“Back to the hotel?” the driver asks as we head off.
Eli sighs heavily before answering. “No, tell my PA to pack all our stuff and meet us at the airport. I want to go home.”
“Right, sir,” he simply responds, quickly tapping a call button on his middle screen. I hear him directing someone to get the plane ready, my heart in my mouth again as I try hard to swallow it down. I want to ask him what it is I’ve done, but luckily he speaks before I get the chance.
“I thought…” he sighs. “I don’t know what I thought, but tonight you seemed so different… so on my side… telling me it was my night. I just can’t understand why, after all that, you go and ruin it by cozying up with Jason Stamford, when you promised me you’d never speak with him again.”
If I thought my head was hurting earlier, it pales into insignificance to how it feels now. Jason Stamford? Jason Stamford? I have heard that name before, but where?

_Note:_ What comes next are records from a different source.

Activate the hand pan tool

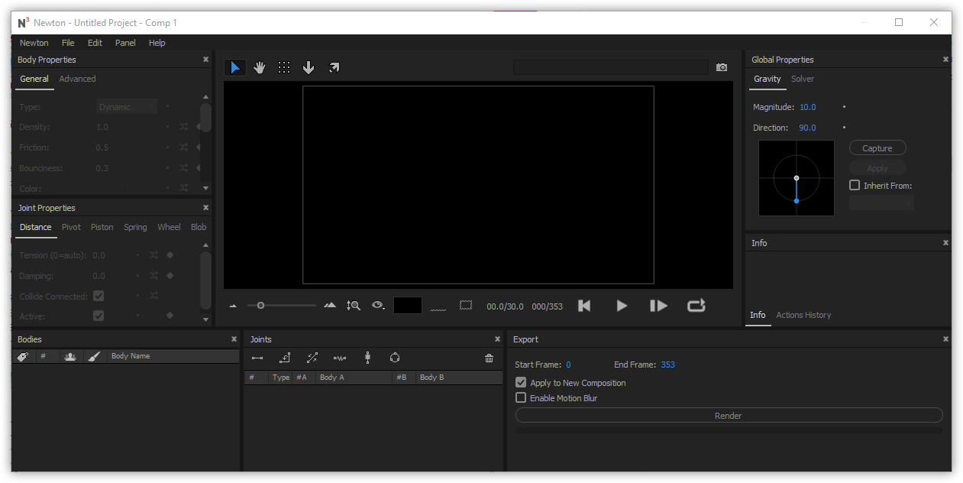click(x=260, y=68)
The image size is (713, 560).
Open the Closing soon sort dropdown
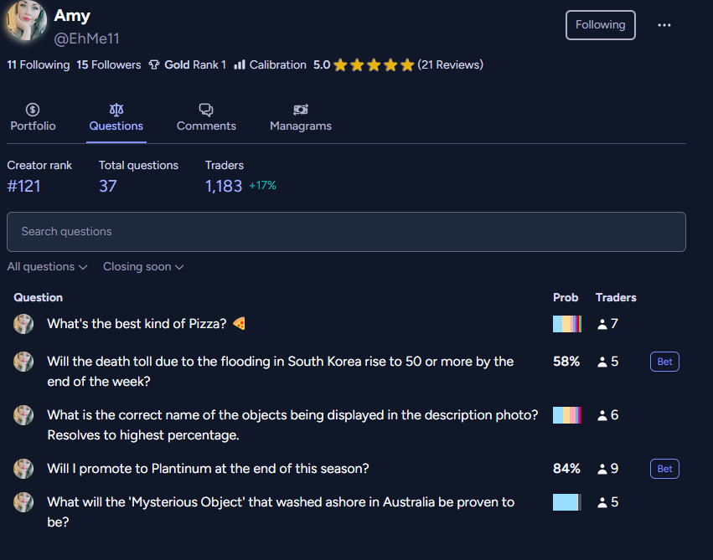[x=143, y=266]
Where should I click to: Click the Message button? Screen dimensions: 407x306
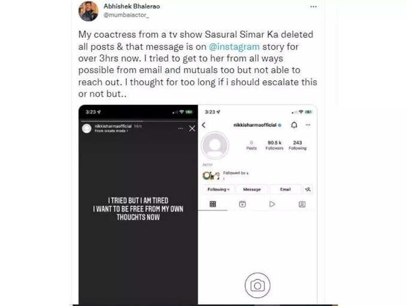click(x=252, y=190)
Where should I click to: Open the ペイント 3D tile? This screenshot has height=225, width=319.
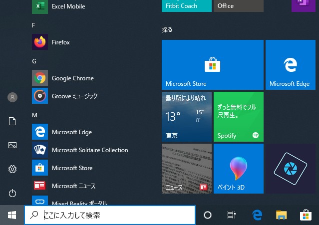(238, 168)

I don’t know what to say to defend myself. How can I when I don’t have the full picture?
“I…” I start, wondering how on earth to actually start. “I was quite happily sitting at the bar when he approached me. I had no idea…”
“It doesn’t matter for now,” he answers, cutting me off. “I’m really tired. We can talk about this in the morning.”
My mouth begins to dry. I want to say something, anything to make this less awkward and for him to hate me less. I just have no words. Without knowing what the hell is going on, how can I justify anything I possibly say?
So, I decide being quiet for now is the best policy. Maybe in the morning, I will wake up and find that all this has just been some hellish nightmare.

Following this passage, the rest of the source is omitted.